Там и успокоился пятерочник[854] Ерофеев, самый русский из всех наших писателей после Розанова и, не выходя из тени родных осин, осознающий и воспринимающий себя в западном контексте от Баха до Сартра. Эти мировые культурные знаки Венедикт Ерофеев щедро рассыпал по своей насквозь российской книге. Именно рассыпал, а не распространил, не разлил: его мысль жестка, зерниста и суха.
Католик и рационалист, он был склонен к формулам. Скопище их элегантных великолепий восходит к Пушкину и Грибоедову, если говорить о классической нашей литературе, в нынешнем же веке соперничает в афористике с Маяковским и Бродским.
Цитаты из Ерофеева при этом – каждый раз одновременно отвлеченная красота и конкретный приказ. Он был, как это ни странно звучит, моралистом и в некоем смысле последним поэтом-просветителем.
«Я согласился бы жить на земле целую вечность, если бы прежде мне показали уголок, где не всегда есть место подвигам».
«Кто поручится, что наше послезавтра будет не хуже нашего позавчера?»
«А для чего нужны стигматы святой Терезе?
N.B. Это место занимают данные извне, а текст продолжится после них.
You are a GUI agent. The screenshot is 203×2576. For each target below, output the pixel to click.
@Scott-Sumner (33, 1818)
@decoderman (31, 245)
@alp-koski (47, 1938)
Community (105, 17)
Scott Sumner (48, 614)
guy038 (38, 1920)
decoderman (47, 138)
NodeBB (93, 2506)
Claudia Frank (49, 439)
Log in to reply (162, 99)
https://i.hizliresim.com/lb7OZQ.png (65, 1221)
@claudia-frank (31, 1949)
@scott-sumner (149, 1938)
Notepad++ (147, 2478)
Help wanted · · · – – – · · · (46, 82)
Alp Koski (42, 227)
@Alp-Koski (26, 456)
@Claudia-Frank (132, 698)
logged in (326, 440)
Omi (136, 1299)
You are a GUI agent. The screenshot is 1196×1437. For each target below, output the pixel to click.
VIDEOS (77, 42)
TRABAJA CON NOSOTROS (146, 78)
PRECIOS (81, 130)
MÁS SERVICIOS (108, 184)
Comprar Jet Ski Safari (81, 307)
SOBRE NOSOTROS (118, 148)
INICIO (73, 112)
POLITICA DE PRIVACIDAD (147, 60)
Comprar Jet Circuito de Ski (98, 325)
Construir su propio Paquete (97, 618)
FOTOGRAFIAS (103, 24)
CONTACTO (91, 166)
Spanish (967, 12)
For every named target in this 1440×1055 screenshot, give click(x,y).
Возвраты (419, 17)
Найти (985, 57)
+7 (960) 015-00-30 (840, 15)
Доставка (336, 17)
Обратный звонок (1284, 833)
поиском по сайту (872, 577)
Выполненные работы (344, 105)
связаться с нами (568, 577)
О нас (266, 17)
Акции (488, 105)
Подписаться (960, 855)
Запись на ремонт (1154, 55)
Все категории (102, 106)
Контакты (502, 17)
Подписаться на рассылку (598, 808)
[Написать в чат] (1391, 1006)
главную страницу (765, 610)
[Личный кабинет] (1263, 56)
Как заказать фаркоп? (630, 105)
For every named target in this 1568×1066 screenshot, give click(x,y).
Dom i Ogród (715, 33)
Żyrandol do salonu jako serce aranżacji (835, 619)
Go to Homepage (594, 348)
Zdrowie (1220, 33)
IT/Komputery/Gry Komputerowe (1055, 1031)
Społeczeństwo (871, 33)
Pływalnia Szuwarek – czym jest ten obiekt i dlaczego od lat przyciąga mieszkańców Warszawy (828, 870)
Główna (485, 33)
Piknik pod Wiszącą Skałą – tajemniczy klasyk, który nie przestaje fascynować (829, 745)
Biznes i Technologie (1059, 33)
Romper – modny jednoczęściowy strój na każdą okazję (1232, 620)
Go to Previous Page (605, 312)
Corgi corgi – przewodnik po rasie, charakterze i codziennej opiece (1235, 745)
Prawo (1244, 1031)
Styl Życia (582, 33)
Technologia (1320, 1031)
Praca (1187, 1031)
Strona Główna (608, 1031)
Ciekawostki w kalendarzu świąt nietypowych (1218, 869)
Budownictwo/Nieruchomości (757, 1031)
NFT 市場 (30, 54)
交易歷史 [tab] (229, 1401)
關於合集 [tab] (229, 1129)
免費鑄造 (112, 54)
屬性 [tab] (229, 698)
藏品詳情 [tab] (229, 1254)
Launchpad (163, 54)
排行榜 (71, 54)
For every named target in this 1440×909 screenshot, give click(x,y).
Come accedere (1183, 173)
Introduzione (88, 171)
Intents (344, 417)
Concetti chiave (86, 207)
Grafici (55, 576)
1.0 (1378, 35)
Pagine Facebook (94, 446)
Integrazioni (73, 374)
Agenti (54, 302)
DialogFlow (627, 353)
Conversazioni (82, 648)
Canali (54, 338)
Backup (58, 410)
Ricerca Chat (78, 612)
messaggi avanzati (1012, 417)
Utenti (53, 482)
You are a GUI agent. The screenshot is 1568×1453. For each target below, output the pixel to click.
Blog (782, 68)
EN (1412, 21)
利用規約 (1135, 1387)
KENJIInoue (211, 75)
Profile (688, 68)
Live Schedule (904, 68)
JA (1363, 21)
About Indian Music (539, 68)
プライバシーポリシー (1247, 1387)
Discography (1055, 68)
Они ведь ей тоже не нужны. Но они ей желанны».
«Первая любовь или последняя жалость – какая разница? Бог, умирая на кресте, заповедовал нам жалость, а зубоскальства он нам не заповедовал».
«Зачем тебе ум, если у тебя есть совесть и сверх того еще вкус?»
«Честного человека только по этому признаку и можно отличить: у него глаза бегают. Значит, человек совестлив и не способен на крупноплановые хамства».
«Надо чтить, повторяю, потемки чужой души, надо смотреть в них, пусть даже там и нет ничего, пусть дрянь одна – все равно: смотри и чти, смотри и не плюй».